Rules like this have been specifically created to reduce access to Abortion Centres.
See Tennessee, and Texas for similarly challenged/contested rules.
Between those two states, I believe there are a total of 4 abortion centres with doctors with admitting privliges. The hospitals in the regions don't want to have abortion doctors on staff, as it's a bad image for the hospital in these regions. So, the access to abortion has been reduced massively.
Planned Parenthood has been under attack for a couple of decades now. It's not going to be long before it's just gone.
Repubs might want to slow down or they'll run out of places to send their mistresses to when they force them to get abortions.

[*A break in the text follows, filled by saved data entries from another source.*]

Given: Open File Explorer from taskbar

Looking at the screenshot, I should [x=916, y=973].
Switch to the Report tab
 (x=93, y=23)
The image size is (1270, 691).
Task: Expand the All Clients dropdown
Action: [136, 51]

Dont worry, they'll never run out of cheap hostels and wire coat hangers
Real clinics might leave a paper trail
it'll also probably lead to a doubling in the rate of abortion-related deaths, but that's probably pseudoscience or "the will of God as punishment for your sins" according to most every hardline republican there is.
child mortality and child birth related deaths are on the rise in FREEDOMLAND due to among other things, these shitty laws that are even affecting normal pregnancy healthcare for low income people
The law, passed in 2015, says that any physician who "gives, sells, dispenses, administers, or otherwise provides or prescribes the abortion-inducing drug" shall have to have a contract with a physician who has admitting privileges at a nearby hospital.
So I know that Republicans focus with abortion laws is to try to make it as difficult as possible to get an abortion, but how exactly does this prohibit abortion-inducing medication from being sold? What's the roadblock? Is it really that hard to get such a contract or is the contract prohibitively expensive?
I imagine the roadblock would be finding a physician willing to provide said contract. Unless there's something saying one must be issued, which I highly doubt, that right there could be seen as a de facto ban. They can trumpet how it isn't illegal, you just need a contract with a physician - but good luck finding a willing one.
I don't know if that's actually the case, but I feel like it isn't that far-fetched.